Coronal genealogy: the evolution of high-energy emission from low-mass stars

About the project

This PhD project will use models and observations of forming low-mass stars to shed light on the history and evolution of Sun-like stars.

Newborn stars are violent high-energy emitters - up to ten-thousand times more luminous in X-rays than the present-day Sun. Many are still surrounded by substantial disks of gas and dust, the eventual birthplace of planets. How their X-ray emission evolves over time and how it is linked to the stellar magnetic field topology derived from observations are open questions. High-energy emission may influence the disk chemistry and structure, and therefore the formation of planets.

Large spectropolarimetric surveys have revealed that the magnetic field topology of young stars is linked to their internal structure. Pre-main sequence magnetism evolves as stars complete their gravitational contraction and move across the Hertzsprung-Russell diagram. In particular, it appears as though Sun-like stars are born with simple magnetic fields that become more multipolar/complex as the stellar internal structure transitions from fully to partially convective (Gregory et al. 2012). This magnetic topology evolution also has a signature in X-rays, with some stars losing their coronae as they evolve towards the main sequence (Gregory et al. 2016).

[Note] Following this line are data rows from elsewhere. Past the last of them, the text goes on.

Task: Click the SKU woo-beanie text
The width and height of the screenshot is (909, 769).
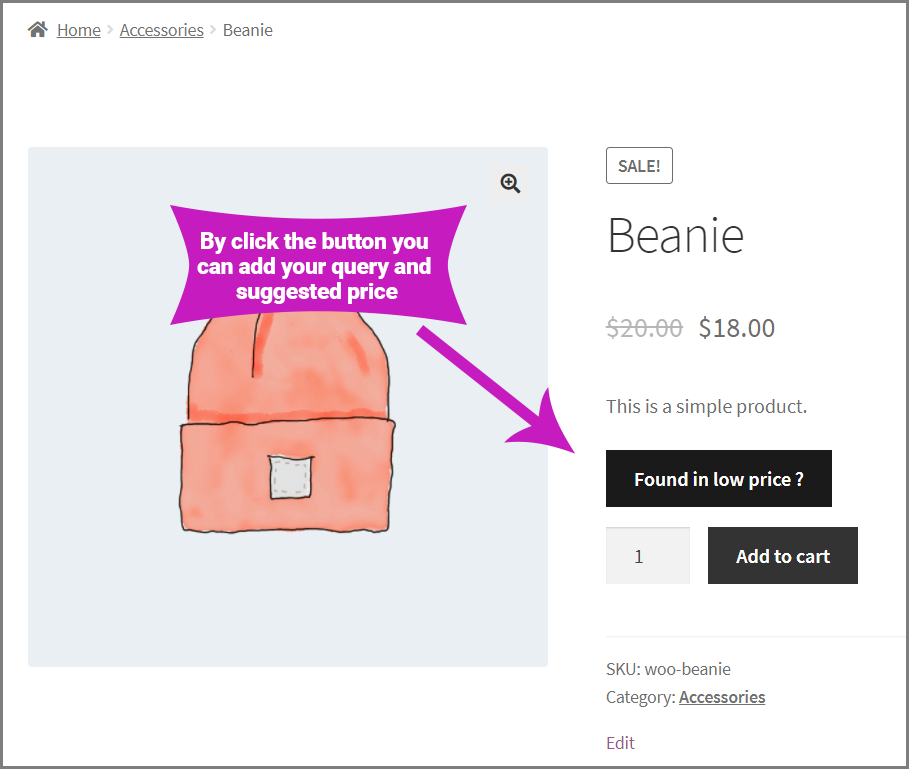Action: 668,669

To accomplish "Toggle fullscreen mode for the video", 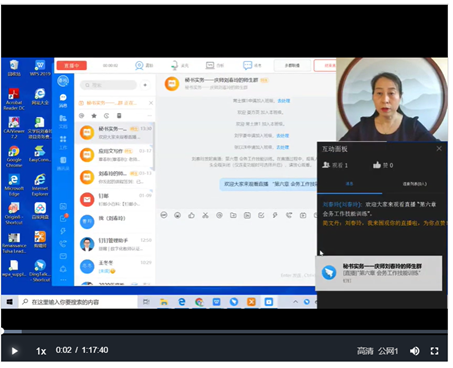I will [434, 351].
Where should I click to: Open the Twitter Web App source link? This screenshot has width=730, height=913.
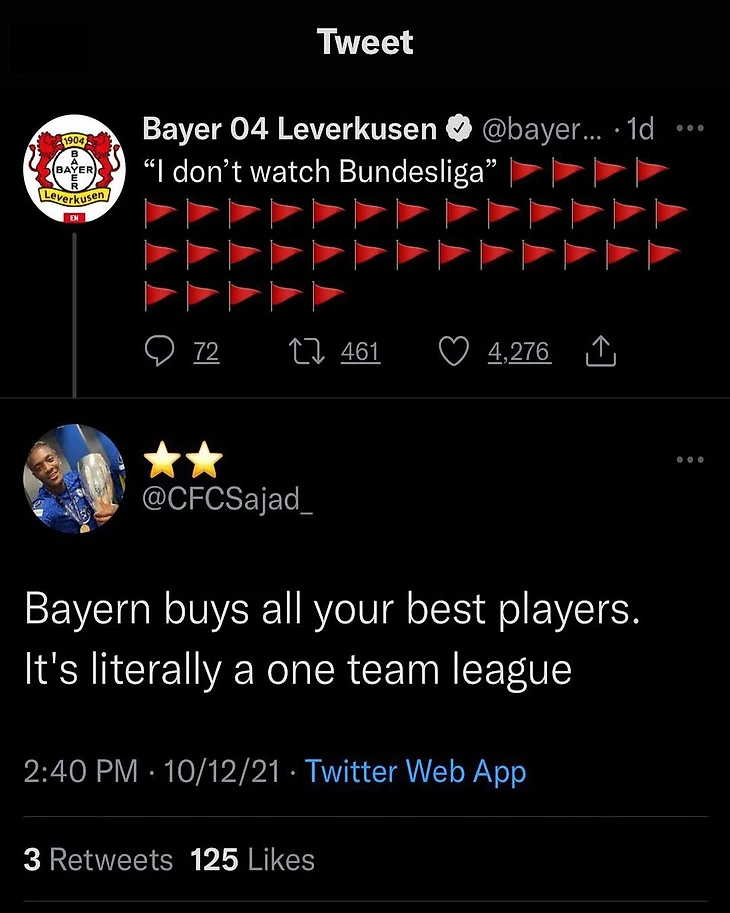tap(415, 772)
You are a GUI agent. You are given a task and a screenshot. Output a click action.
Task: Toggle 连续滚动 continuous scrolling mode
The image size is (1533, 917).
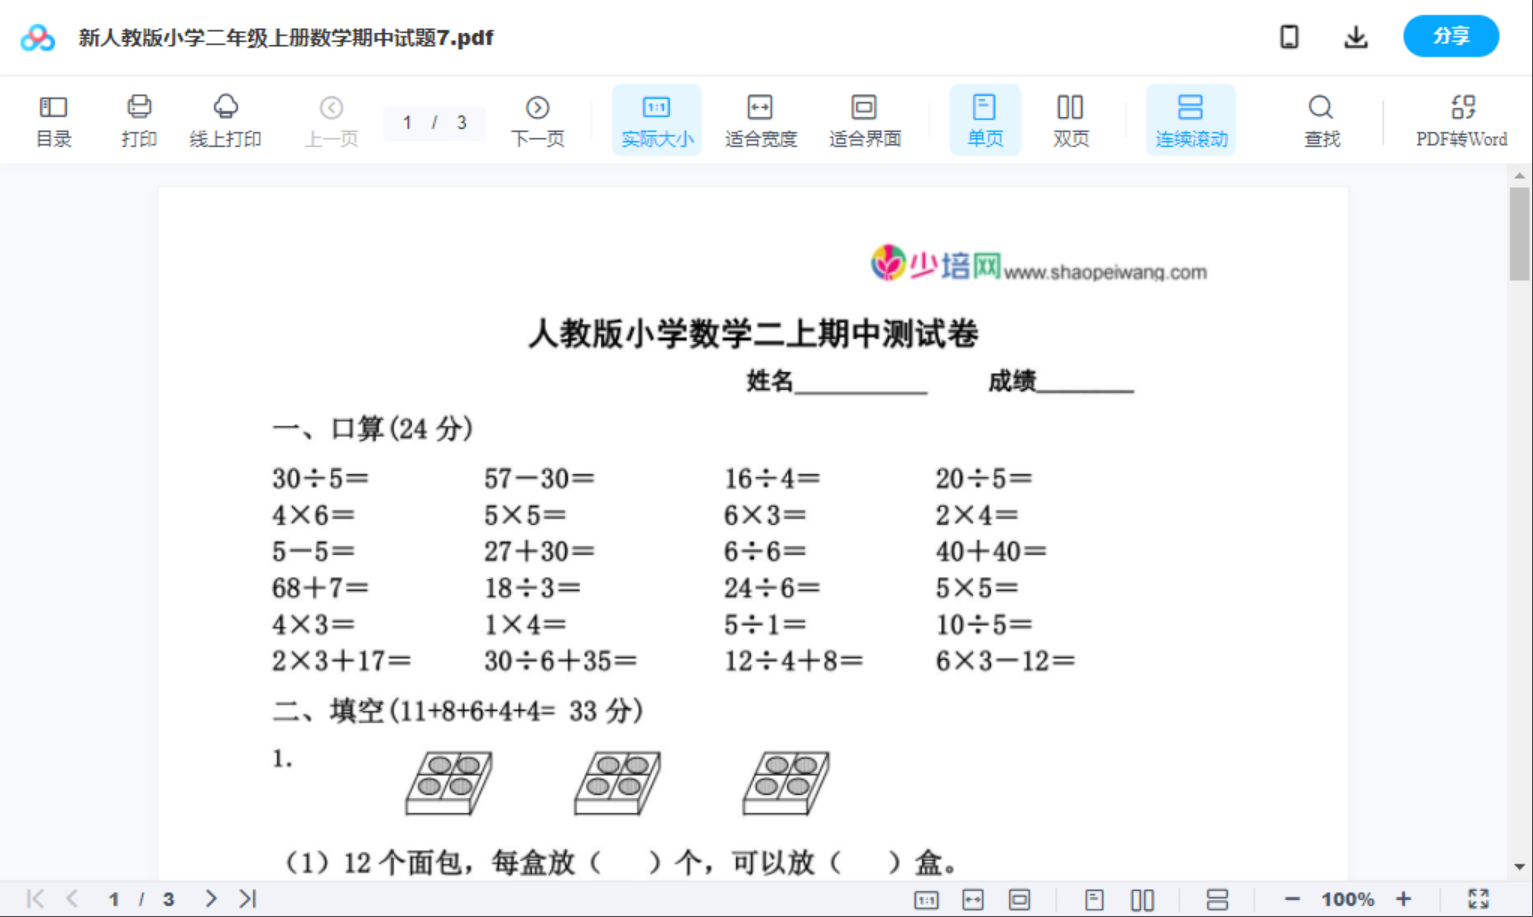click(1191, 119)

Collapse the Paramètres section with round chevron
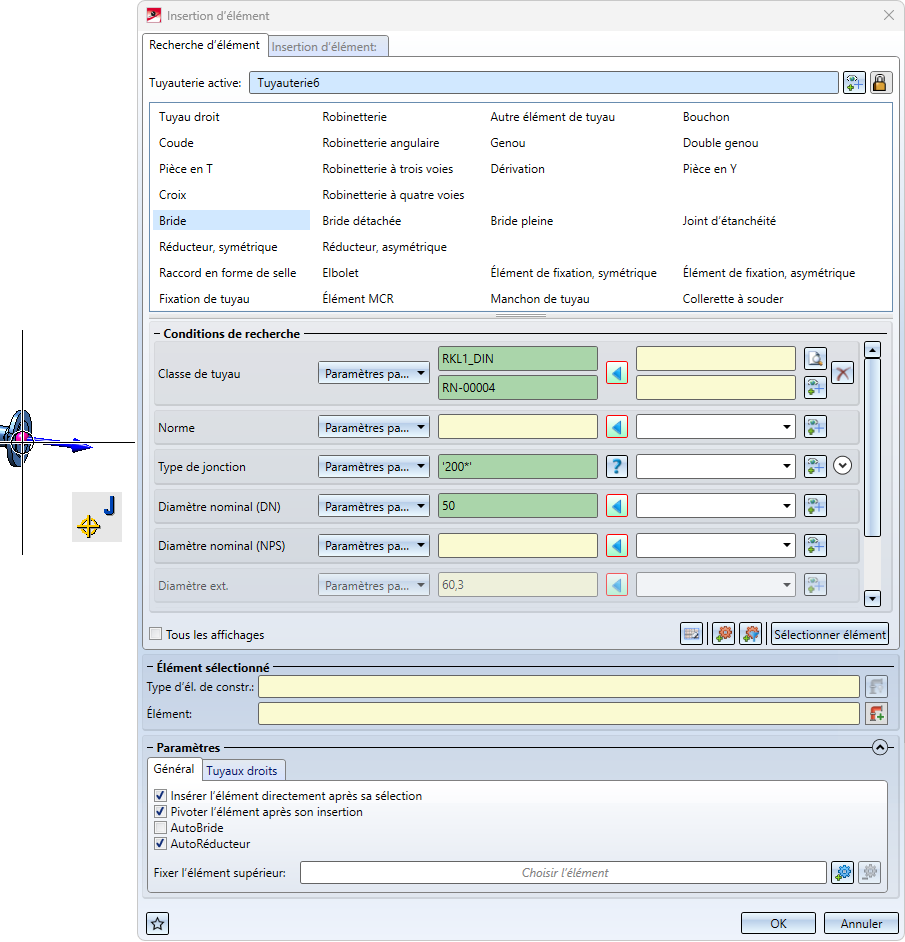point(879,747)
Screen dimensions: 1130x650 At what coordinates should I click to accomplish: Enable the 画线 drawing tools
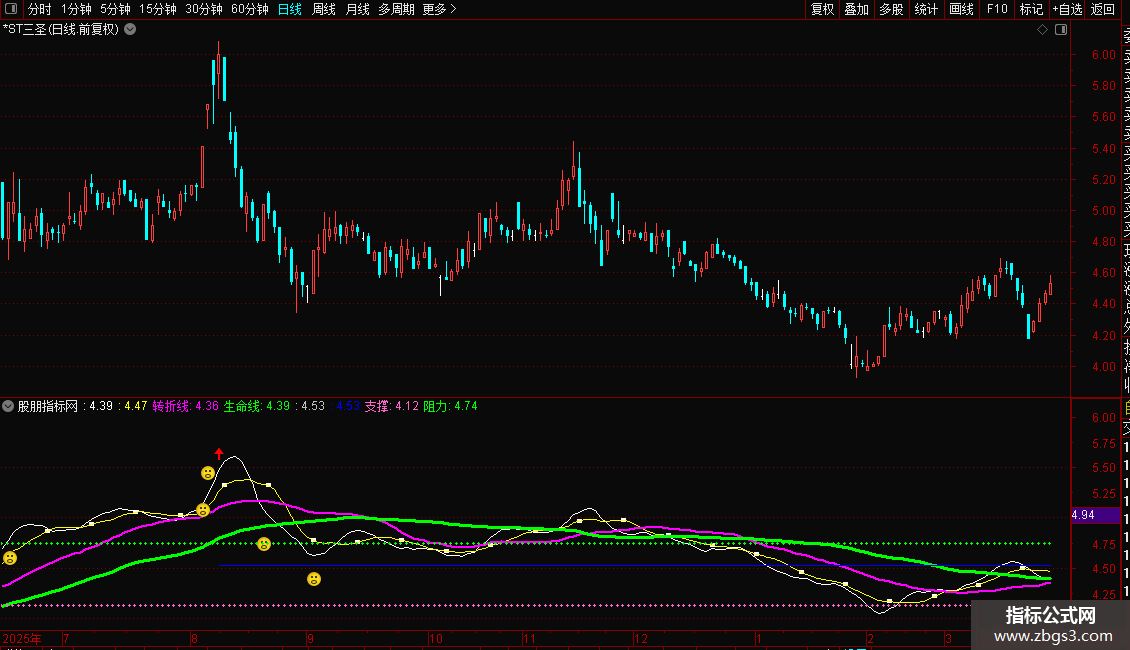(x=961, y=10)
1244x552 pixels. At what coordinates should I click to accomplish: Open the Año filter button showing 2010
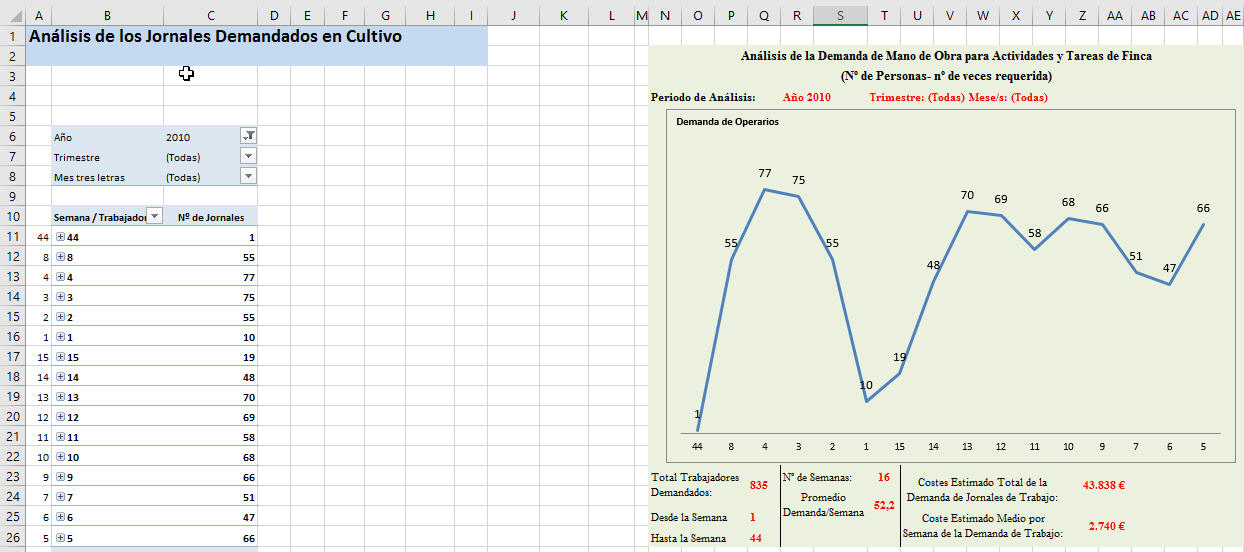249,136
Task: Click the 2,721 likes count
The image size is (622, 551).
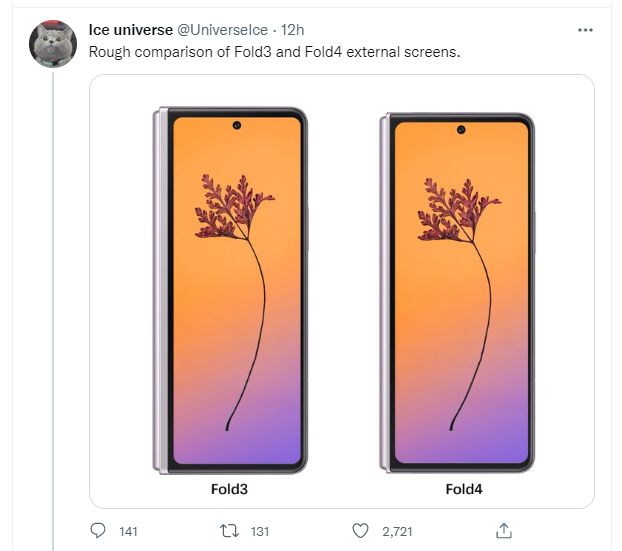Action: click(x=398, y=531)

Using the latest observational data as a basis, the student will model the star-disk interaction and coronal magnetic evolution as a function of magnetic field topology, as stars evolve across the pre-main sequence. For more mature pre-main sequence stars, where the disk has dispersed but the star is still contracting under gravity, it has been observed that the scatter in X-ray luminosities decreases. However, stars in young clusters do not yet follow the well known rotation-activity relation (e.g. Argiroffi et al. 2016).

You will create a series of simulated stellar clusters, evolved from observational data of pre-main sequence regions, to model the emergence of the rotation-activity relation.

The work will be guided by observed trends in stellar magnetism (Vidotto et al. 2014) and exploit ground and space-based data (e.g. from the Gaia satellite and the SPIRou nIR spectropolarimeter). The overarching goal is to develop a framework for how stellar coronal X-ray emission must vary with age, rotation, and magnetic field topology, for stars of differing mass and internal structure.

Diversity statement

Our research community thrives on the diversity of students and staff which helps to make the University of Dundee a UK university of choice for postgraduate research. We welcome applications from all talented individuals and are committed to widening access to those who have the ability and potential to benefit from higher education.